Border arrests in July drop to low under Biden
The number of arrests by border agents of migrants who crossed the southern border illegally in July is expected to fall under 60,000, according to three people with knowledge of the data, a precipitous drop from the record numbers of crossings that plagued the Biden administration just months ago.
The July arrest numbers are set to represent the lowest monthly apprehensions under the Biden administration. The previous low came in January 2021, the month President Joe Biden assumed office, when around 75,000 migrant apprehensions were made at the border.
The plunge in arrests – border agents made around 250,000 in December alone – comes after the Biden administration imposed sweeping restrictions on asylum at the southern border in June for migrants who cross illegally in an effort to deter them from making the journey to the United States. The changes suspended longtime guarantees that gave anyone who stepped onto U.S. soil the right to seek a safe haven, allowing border officials to more quickly return migrants to their home countries or Mexico.
The drop could provide a powerful counternarrative to what has been one of the Biden administration’s largest political weaknesses at a critical time before the November election. Republicans have excoriated Biden over his handling of the surge of border crossings, and are attacking Vice President Kamala Harris over her role as well now that she is the presumptive Democratic nominee.
The numbers, which were shared by the people on the condition of anonymity because they were preliminary and not yet released publicly, remain above those for most of President Donald Trump’s term. But they have fallen much more in line with border crossings during his presidency: There were nine months during the Trump administration in which arrest numbers exceeded July’s, according to Adam Isacson, a migration expert at the Washington Office on Latin America.

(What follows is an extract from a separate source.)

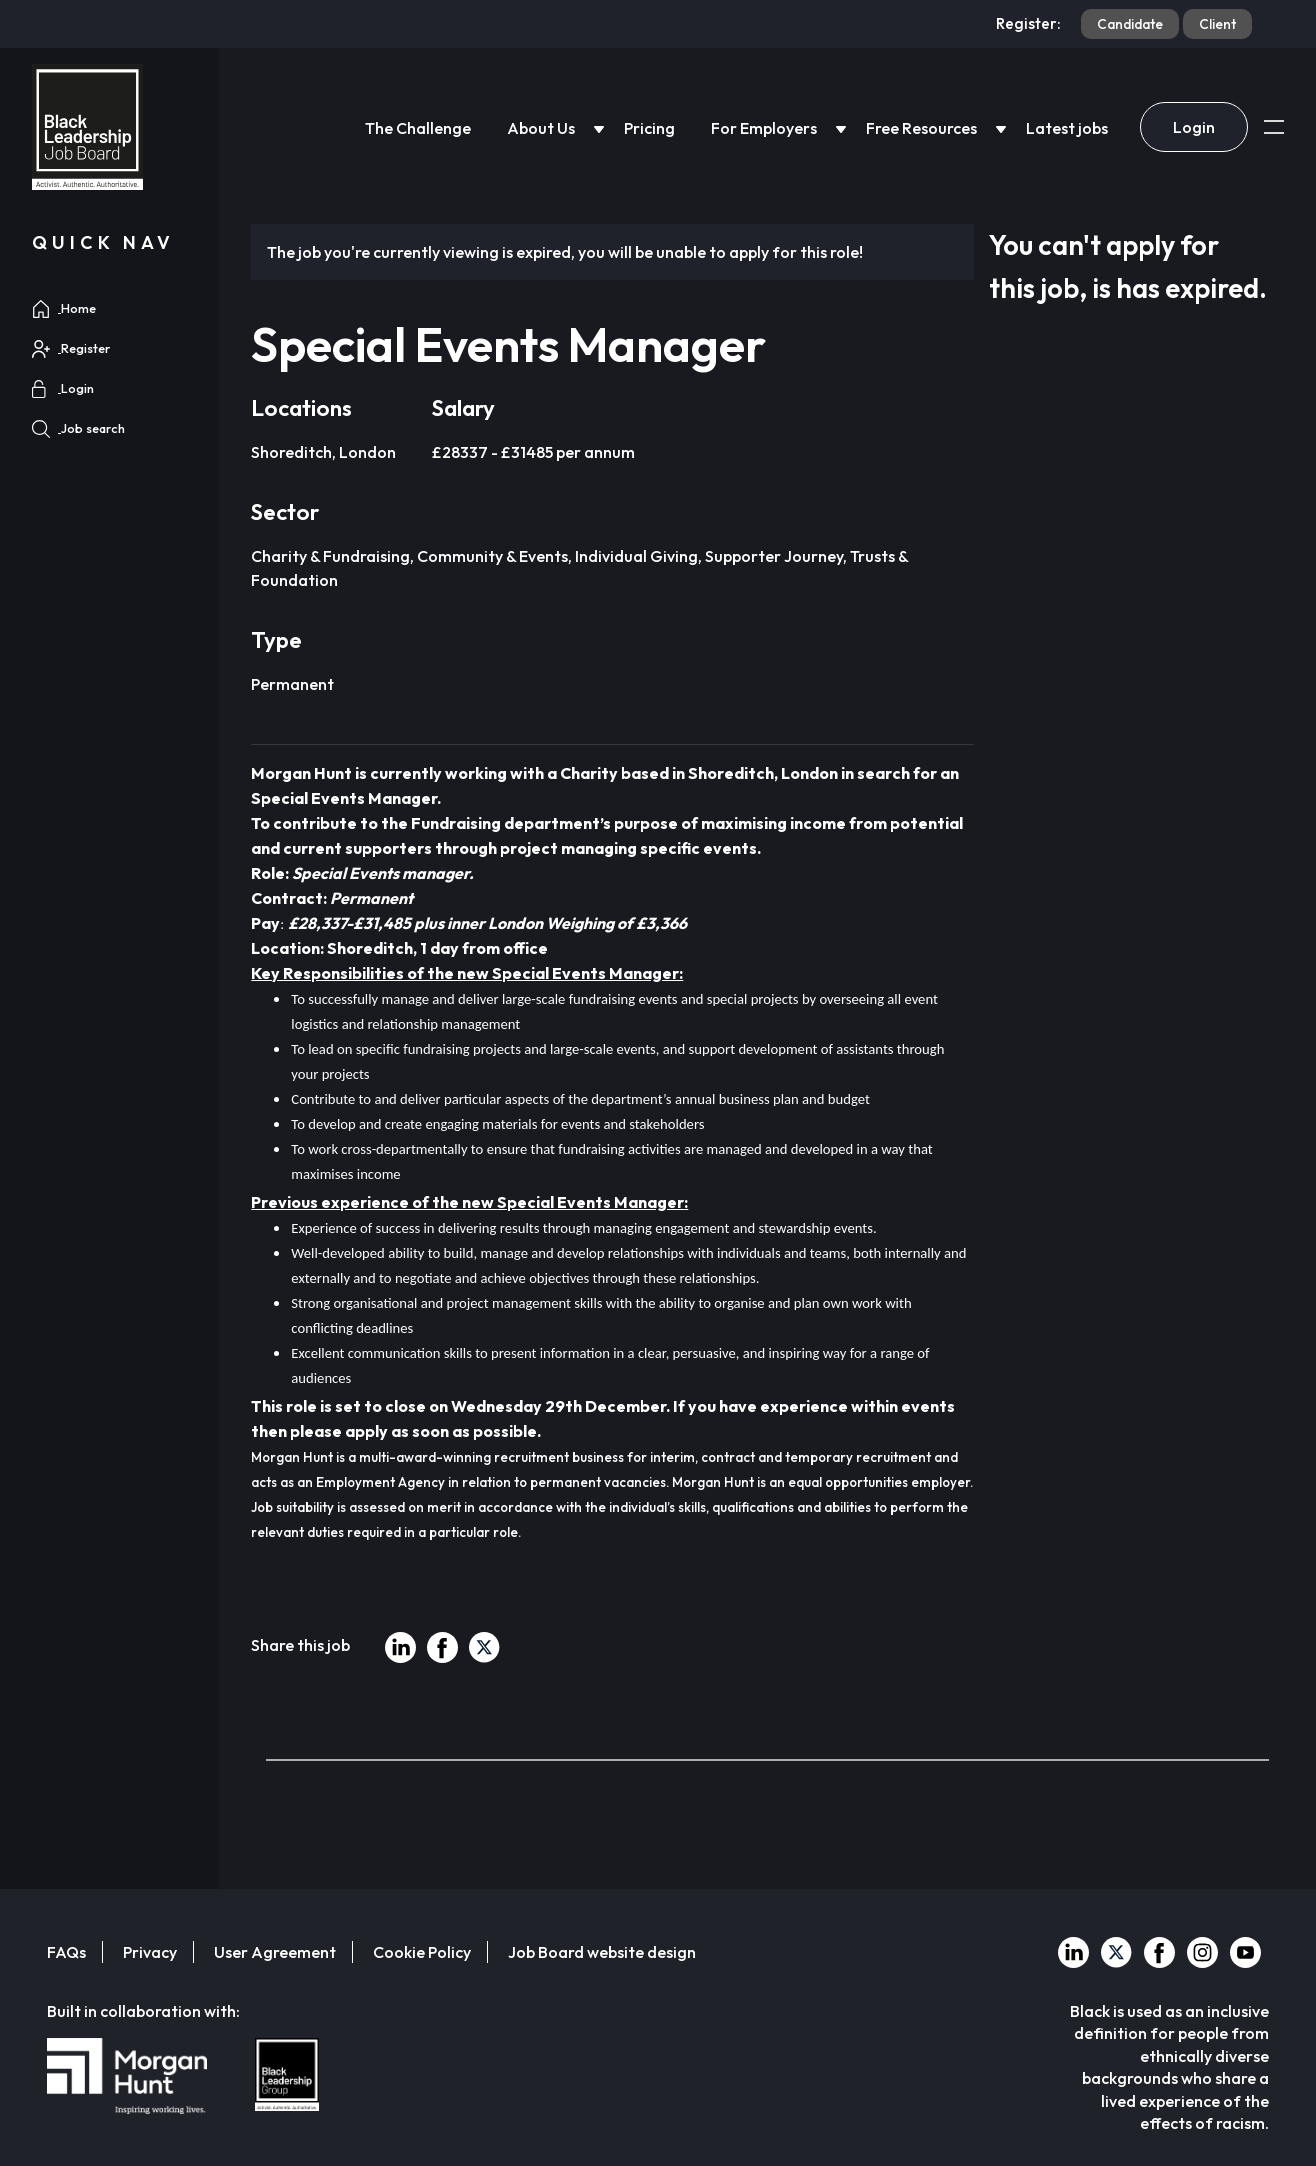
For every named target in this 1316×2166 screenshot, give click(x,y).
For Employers (764, 128)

Republicans and immigration opponents argue that the numbers are not comparable. They say the Biden administration is simply letting migrants enter the country through other means, like a U.S. Customs and Border Protection app that allows a certain number of migrants a day to schedule entering the country at a port of entry. Altogether, they say, entries still exceed the totals at almost any point in the Trump administration.
The Biden administration’s “unlawful mass-parole schemes have exploded the number of inadmissible aliens entering” through ports of entry along the southern border “despite having no right to do so,” Republicans on the House Homeland Security Committee said last week on social media.
Biden administration officials have lauded their crackdown in previous statements noting downturns in arrests. Experts, too, have credited the new border policies for the drop but have pointed out that other factors are most likely at work as well.
“This is a dramatic downturn in arrivals,” said Kathleen Bush-Joseph, an analyst at the Migration Policy Institute. She said the numbers most likely reflected quick deportations at the border, migrants using other ways of entering the country and “ongoing Mexican enforcement that has slowed the arrival of migrants to the U.S.-Mexico border.”
For most of his presidency, Biden struggled to stop migrants from entering the country illegally, a challenge exacerbated by failing governments in countries like Venezuela and what was seen as his softer immigration language after the often incendiary invective of Trump.
The number of border crossings skyrocketed – more than 2 million arrests were made in the 2023 fiscal year – and reached their peak in December, when more than 5,000 migrants a day were arrested.
Seeking to stanch the surge, Homeland Security Secretary Alejandro Mayorkas and other Biden administration officials flew to Mexico City, lobbying Mexican officials to ramp up enforcement in their country against migrants. U.S. border arrests began to drop early this year.
Immigration advocates have criticized the effort to bar asylum for those who cross illegally. The American Civil Liberties Union sued over Biden’s asylum ban, and the union that represents the nation’s asylum officers sided with the ACLU.
And some experts doubted the plunge in border crossings would last.
“This is a result of the Biden administration’s ban on asylum for most who cross between ports of entry,” Isacson said. “If past crackdowns are any guide, we can expect the impact to be short term: Numbers will bottom out within a few months and start to recover again.”